We can see while Enbridge’s EBITDA and cash flows were not impacted by a significant margin, Suncor had a less-than-impressive period in the last 12 months.

Suncor has a forward yield of 3%

Enbridge stock is currently trading at $45.5, which indicates it has a forward yield of 7.4%. ENB has increased its dividend for 26 consecutive years at an annual rate of 10%. The company continues to invest heavily in capital expenditure and pipeline projects, which will allow it to increase cash flows and support further dividend increases in the upcoming decade as well.

Suncor, however, cut its dividend by 55% last year in order to boost liquidity and reduce cash burn. Unlike Enbridge, Suncor is impacted by oil prices significantly, and we can see why it has grossly underperformed in the last year. Further, Suncor’s dividend yield is significantly lower at 3%.

Valuation and more

Enbridge is valued at a market cap of $92 billion, indicating its trading at a forward price-to-sales multiple of 2.1. Its forward price-to-earnings multiple is 17, which is reasonable, given the company is forecast to increase the bottom line by 9% in 2021 and 14% in 2022.

Comparatively, Suncor is valued at a market cap of $44 billion, indicating its trading at a forward price-to-sales multiple of 1.3. Its forward price-to-earnings multiple is 29. Analysts expect Suncor’s bottom line to improve from a loss per share of $1.47 in 2020 to earnings of $1.66 in 2022.

Enbridge or Suncor?

Suncor is forecast to grow revenue and earnings at a higher pace than Enbridge in the near term. However, this is only because Suncor had a devastating 2020 while Enbridge managed to weather the storm.

Analysts tracking ENB stock have a 12-month average target price of $52, indicating its trading at a discount of 13%. After accounting for its tasty dividend yield, annual returns will be closer to 20%.

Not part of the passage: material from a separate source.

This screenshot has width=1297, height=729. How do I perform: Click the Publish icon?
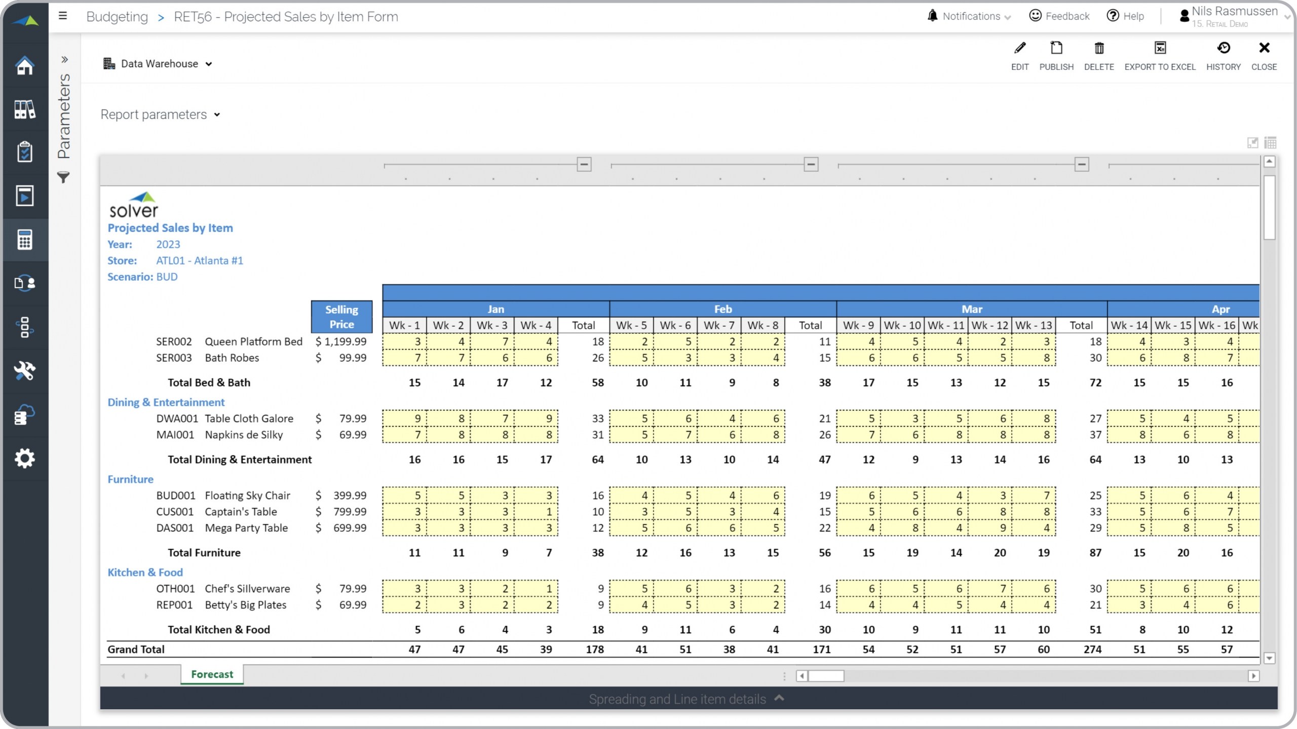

Analysts tracking Suncor stock have a 12-month average target price of $32.46, indicating its trading at a discount of 12.6%. After accounting for its dividend yield, annual returns will be closer to 16%.

It’s quite clear that Enbridge is the better company to invest in, given it has a better business model and is not impacted by large fluctuations in oil prices. ENB has a healthy balance sheet and is poised to outperform Suncor over the long term.

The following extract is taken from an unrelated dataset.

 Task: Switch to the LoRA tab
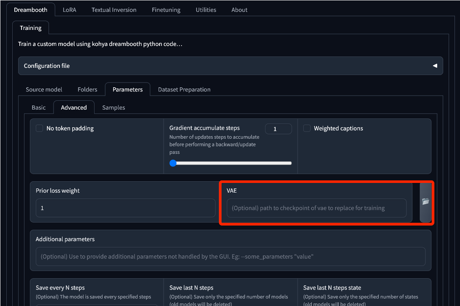(69, 10)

The Motley Fool owns shares of and recommends Enbridge. Fool contributor Aditya Raghunath has no position in any of the stocks mentioned.

More on Dividend Stocks

dividend growth for passive income
Dividend Stocks

3 High-Yield Dividend Stocks to Power Your Income Stream in 2026

These high-yield dividend stocks have sustainable payouts and are well-positioned to pay and increase their distributions over time.

Read more »

three friends eat pizza
Dividend Stocks

2 TSX Stocks That Turn Dividends Into Reliable Monthly Paycheques

These two monthly-paying dividend stocks could boost your passive income.

Read more »

Trans Alaska Pipeline with Autumn Colors
Dividend Stocks

TFSA: Invest $14,000 in This TSX Stock and Create $725.60 in Annual Passive Income

This dividend stock is a compelling option for passive income in a TFSA because it offers a high yield and…

Read more »

hand stacks coins
Dividend Stocks

3 TSX Dividend Stocks With Payout Ratios That Actually Hold Up to Scrutiny

Rogers Communications Inc (TSX:RCI.B) has a high yield but a low payout ratio.

Read more »

infrastructure like highways enables economic growth
Dividend Stocks

Are the Highest-Paying Dividend Stocks on the TSX Actually Worth Buying?

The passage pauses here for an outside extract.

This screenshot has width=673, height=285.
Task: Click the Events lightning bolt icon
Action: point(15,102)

High yields look tempting, but are these TSX dividend stocks actually worth it?

Read more »

fast shopping cart in grocery store
Dividend Stocks

3 Stocks I’d Buy Today and Hold Comfortably All the Way to 2031

Considering their solid underlying businesses and healthy growth prospects, these three TSX stocks are ideal for long-term investors.

Read more »

investor schemes to buy stocks before market notices them
Dividend Stocks

The Average Canadian TFSA Balance at 60 Reveals Something Important

Here’s an important lesson every long-term TFSA investor should keep in mind.

Read more »

young adult uses credit card to shop online
Dividend Stocks

The Canadian Companies That’ve Been Quietly Raising Their Dividend Payouts

Munching on passively earned dividend income is one of retirement life’s great pleasures. Canadian Utilities (TSX:CU) got it half a…

Read more »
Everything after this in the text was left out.